If you look at the first post of this thread, I wasn‘t after „sharpness“ (pun not intended ) but instead after „reliable reviews and tests“ - of course, a big word!

These get usually written by people who
- know a thing or two about optics and the machine-human interface
- have quite a bit of experience
- know how to work and write systematically (or even scientifically).

Of course, there are many members here who fit that description. Nevertheless, most reviews I am reading on BF or CN (including those I have written myself!!!) are rather something like „user reports“, giving a more or less personal account of what was experienced with this or that binocular.

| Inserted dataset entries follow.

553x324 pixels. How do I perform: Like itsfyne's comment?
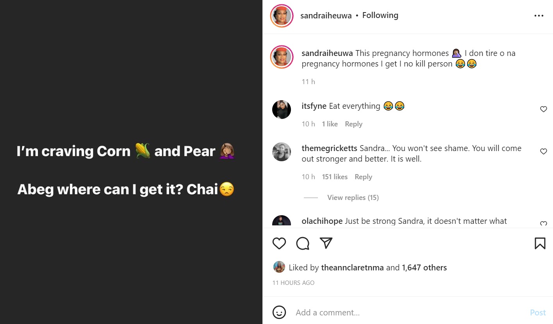pyautogui.click(x=543, y=109)
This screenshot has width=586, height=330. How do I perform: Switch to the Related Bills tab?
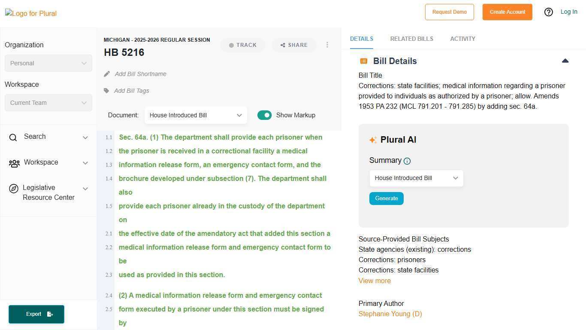click(411, 39)
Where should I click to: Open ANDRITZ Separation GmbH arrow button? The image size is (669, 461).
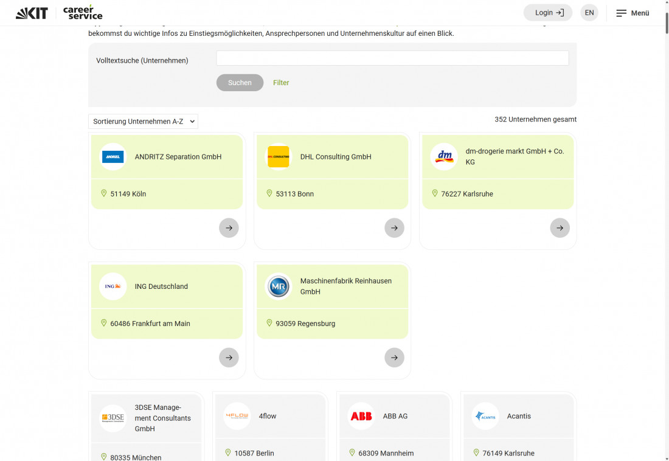tap(229, 228)
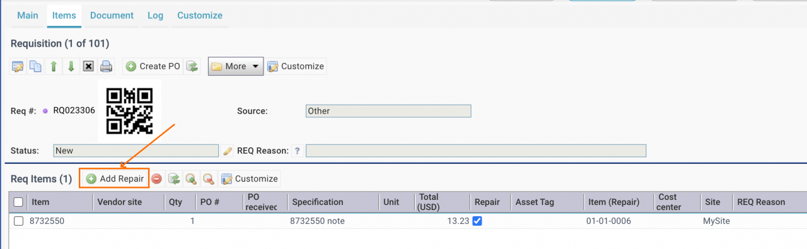
Task: Click the zoom-in search icon in Req Items
Action: (x=190, y=179)

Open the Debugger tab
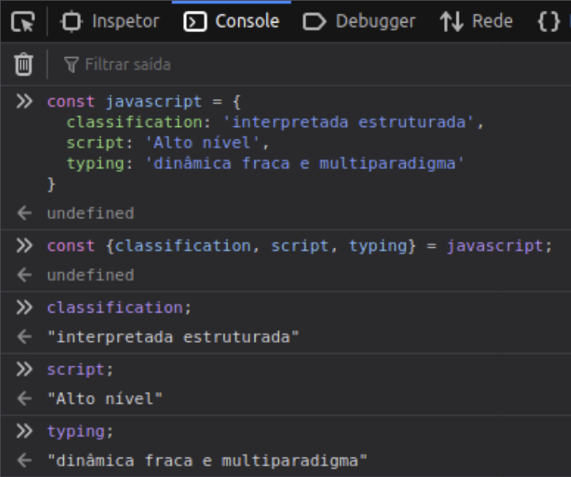[x=359, y=22]
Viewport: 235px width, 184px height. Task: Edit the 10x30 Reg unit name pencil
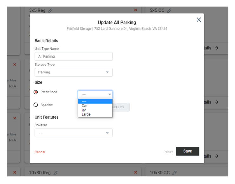pyautogui.click(x=56, y=173)
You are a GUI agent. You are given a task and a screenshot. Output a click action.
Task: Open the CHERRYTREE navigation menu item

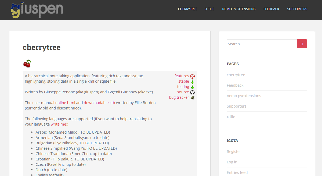point(187,9)
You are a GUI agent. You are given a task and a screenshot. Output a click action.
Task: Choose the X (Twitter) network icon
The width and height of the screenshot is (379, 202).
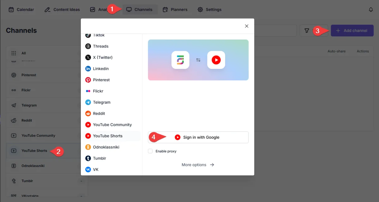point(88,58)
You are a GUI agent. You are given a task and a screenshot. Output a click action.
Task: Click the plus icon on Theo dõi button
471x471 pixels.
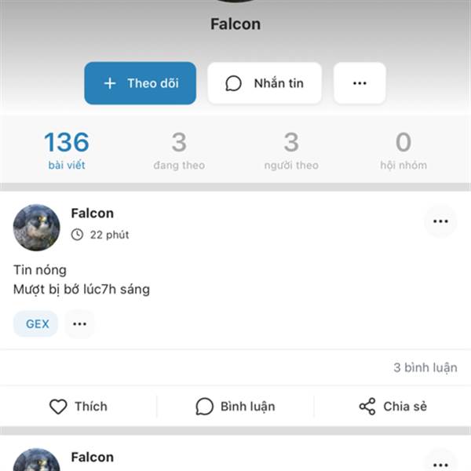(x=110, y=83)
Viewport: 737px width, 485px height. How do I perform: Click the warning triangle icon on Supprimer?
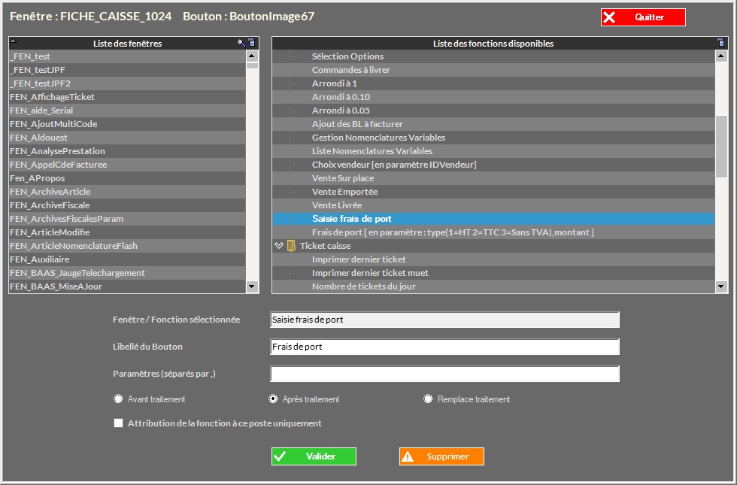408,456
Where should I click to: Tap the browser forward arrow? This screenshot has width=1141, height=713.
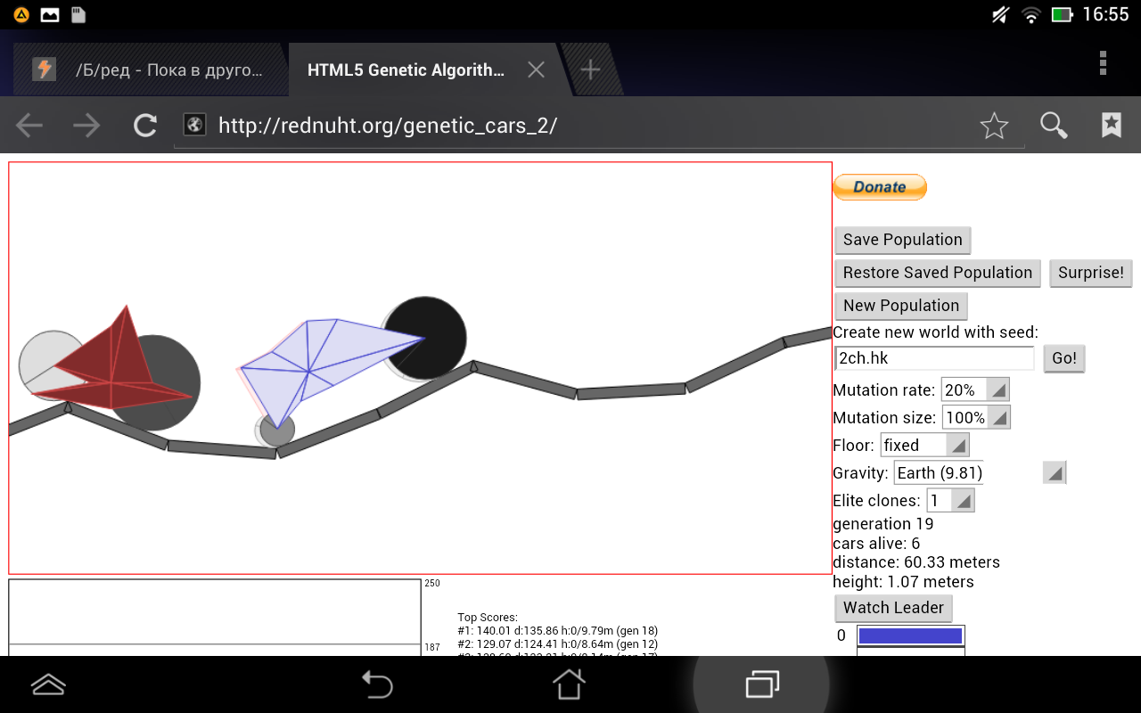(x=86, y=126)
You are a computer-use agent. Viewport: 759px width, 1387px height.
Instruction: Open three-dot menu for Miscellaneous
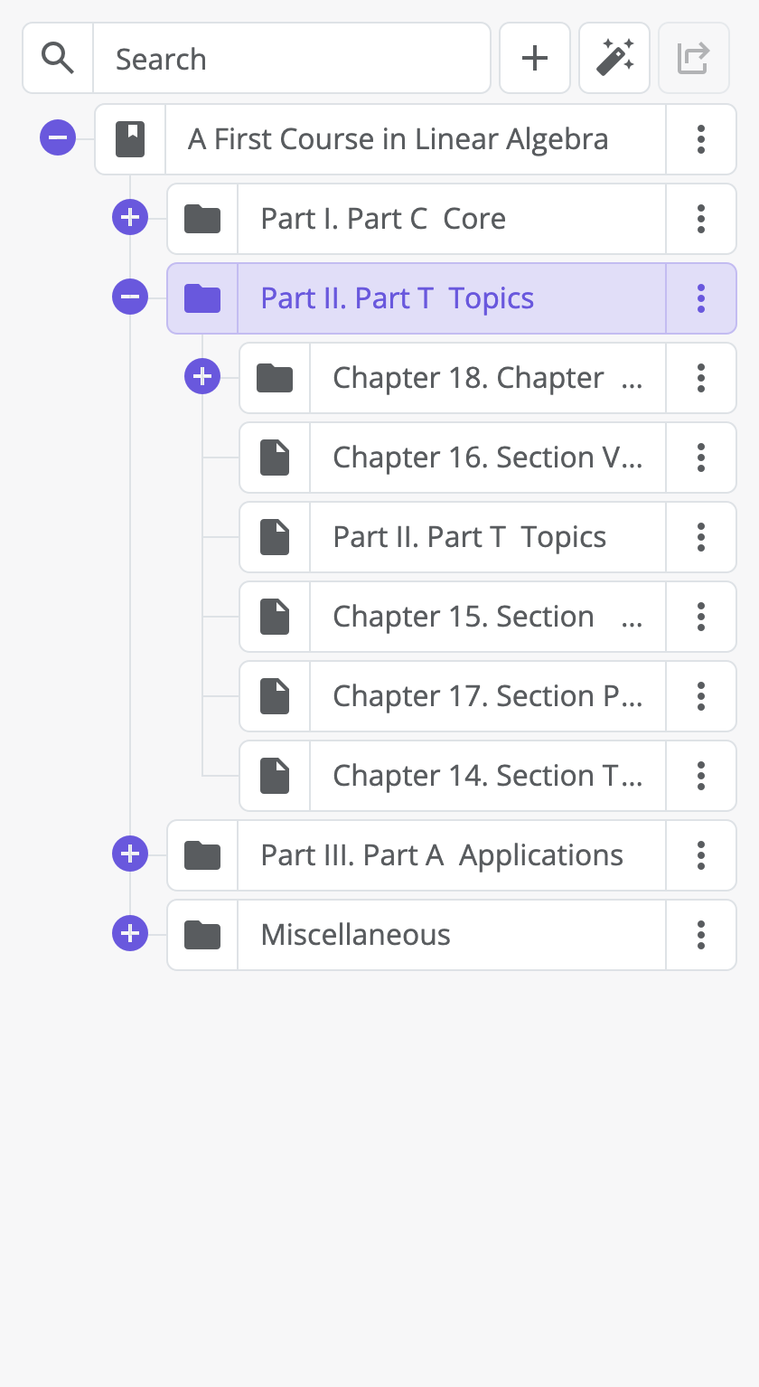[x=701, y=935]
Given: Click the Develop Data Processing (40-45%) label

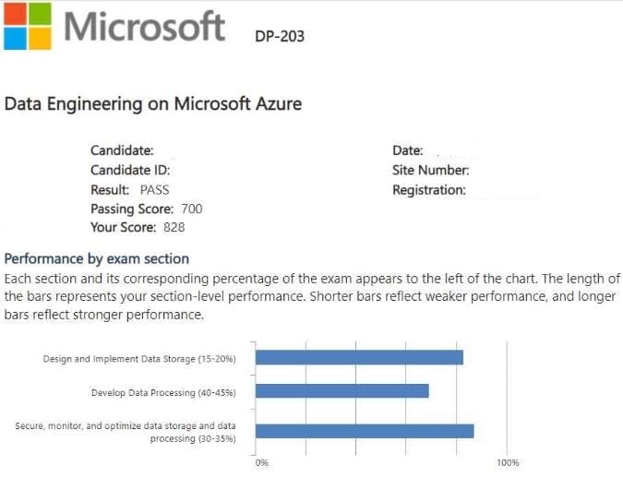Looking at the screenshot, I should click(x=163, y=392).
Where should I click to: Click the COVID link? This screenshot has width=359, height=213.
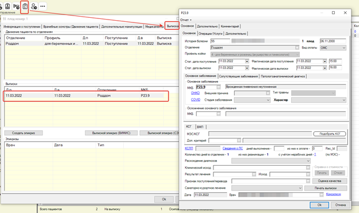click(x=196, y=100)

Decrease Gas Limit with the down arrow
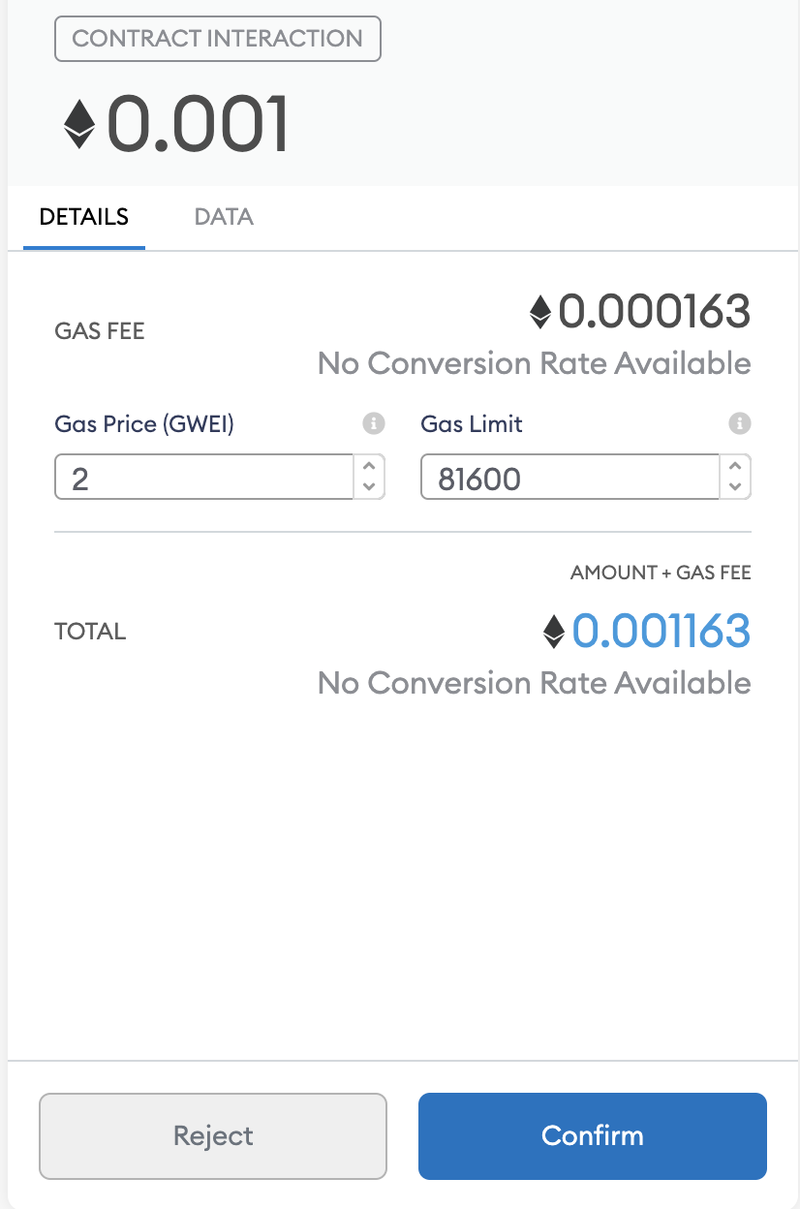735,486
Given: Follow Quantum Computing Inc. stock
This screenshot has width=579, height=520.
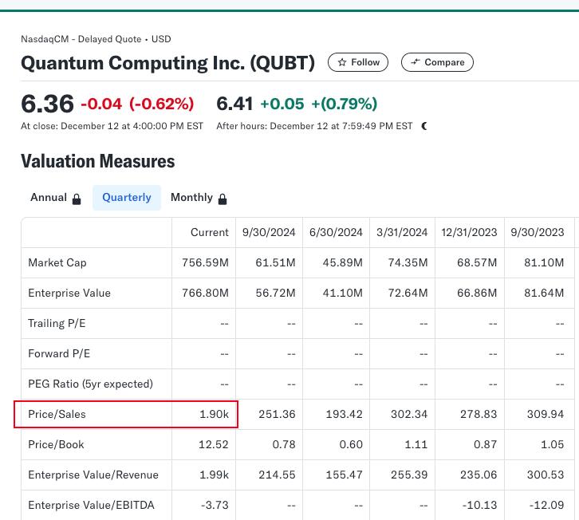Looking at the screenshot, I should click(358, 62).
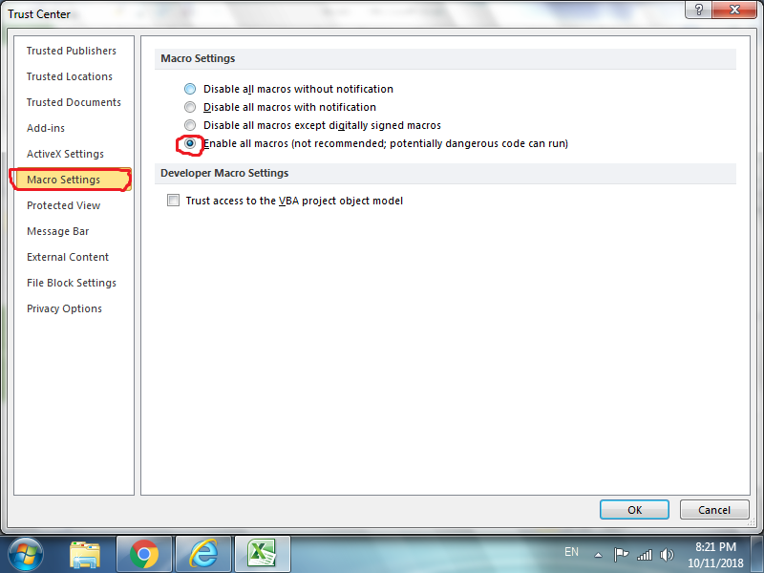Image resolution: width=764 pixels, height=573 pixels.
Task: Confirm settings with the OK button
Action: pos(634,510)
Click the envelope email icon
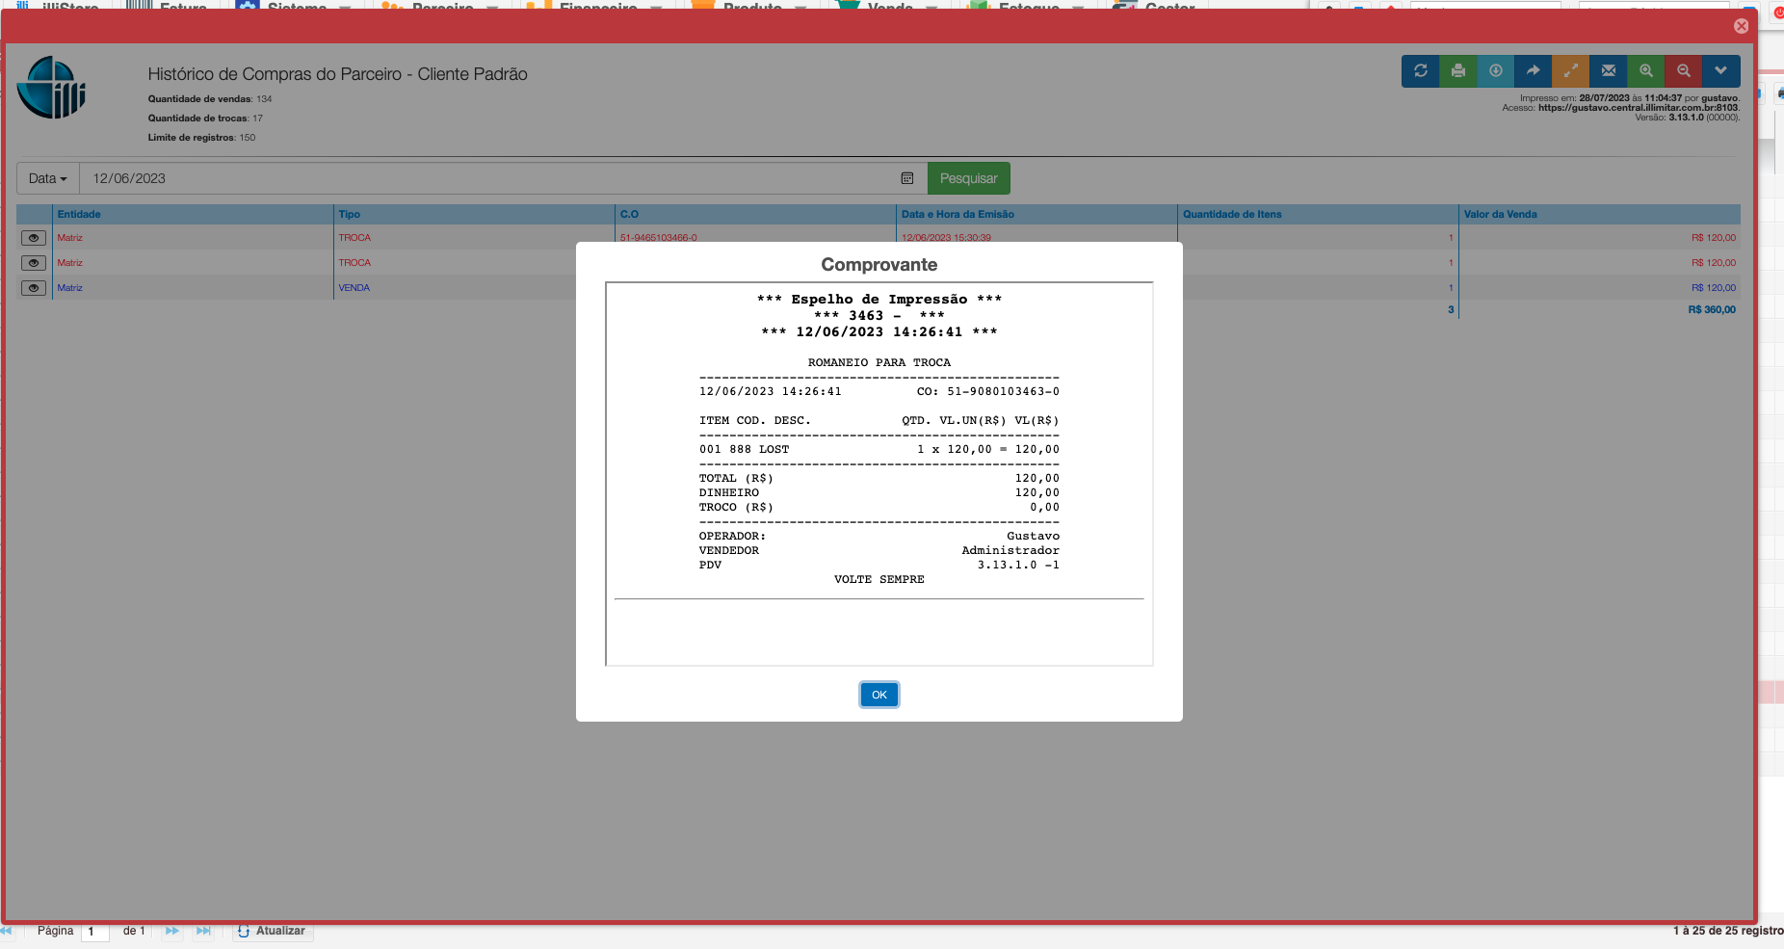This screenshot has height=949, width=1784. coord(1608,70)
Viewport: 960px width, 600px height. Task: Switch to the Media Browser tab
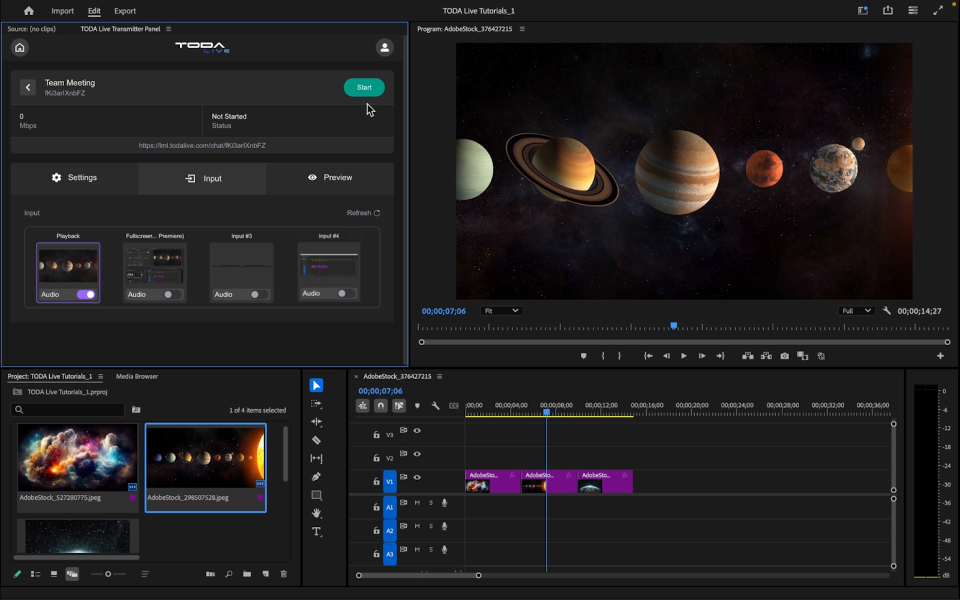pos(137,376)
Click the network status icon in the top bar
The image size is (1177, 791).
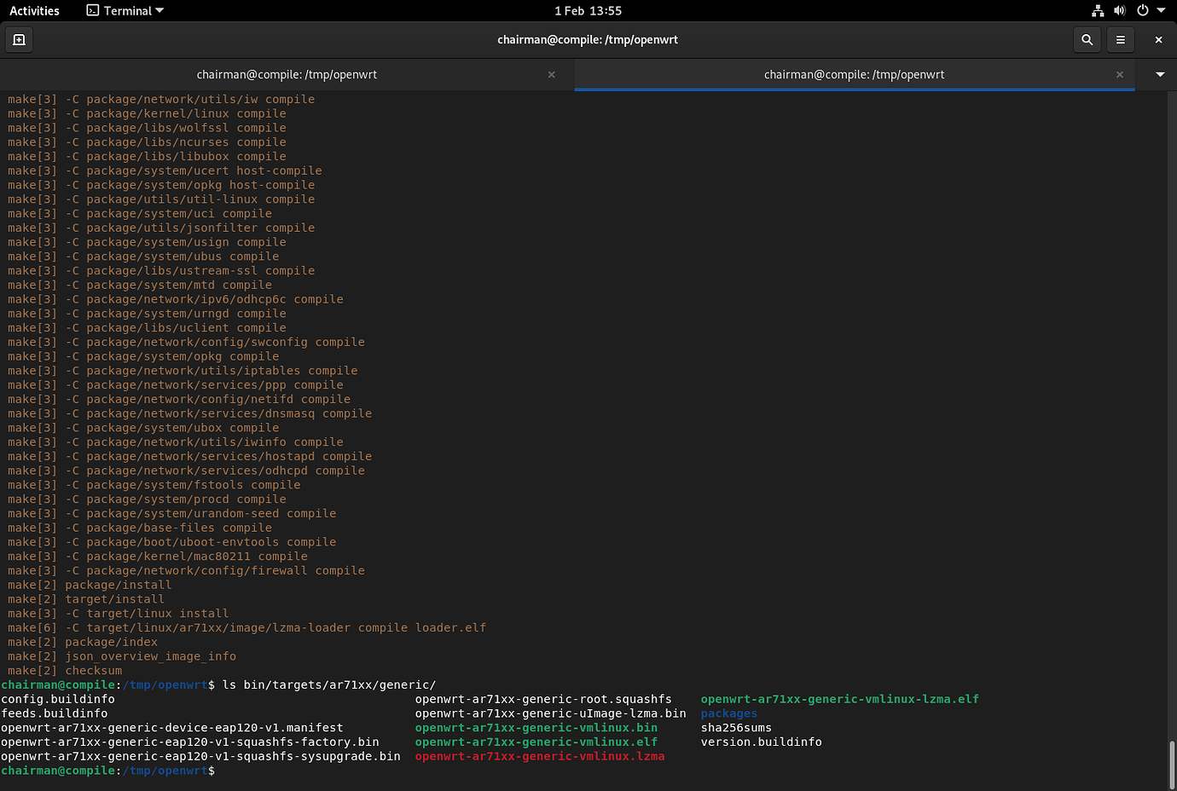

An then there are the more systematic reviews such as e.g. the current one on the Canon 10x32 here on BF by Henry Link, or others outside BF by people like Kimmo Absetz, or Holger Merlitz, or Gjis, or others who have unfortunately stopped writing reviews such as Ed Zarenski (to just name those that come spontaneously to my mind, but there are of course many others to which I apologize for not naming them here).

Please don‘t misunderstand me. I am not disqualifying the many nice and interesting user reports here on BF; I spend myself A LOT of time reading and enjoying those. It‘s just that from time to time, I like either a slightly more systematic analysis of what‘s going on, or an in-depth description of one or comparison of several binoculars.
And such write-ups are usually too big for a forum post, and therefore I was looking for websites where they are easily accessible (I will have to print out the many posts here from Henry on the Canon in order to have them as easily accessible as I like).

And I admit that I had to look up in the Collins what curmudgeon means ....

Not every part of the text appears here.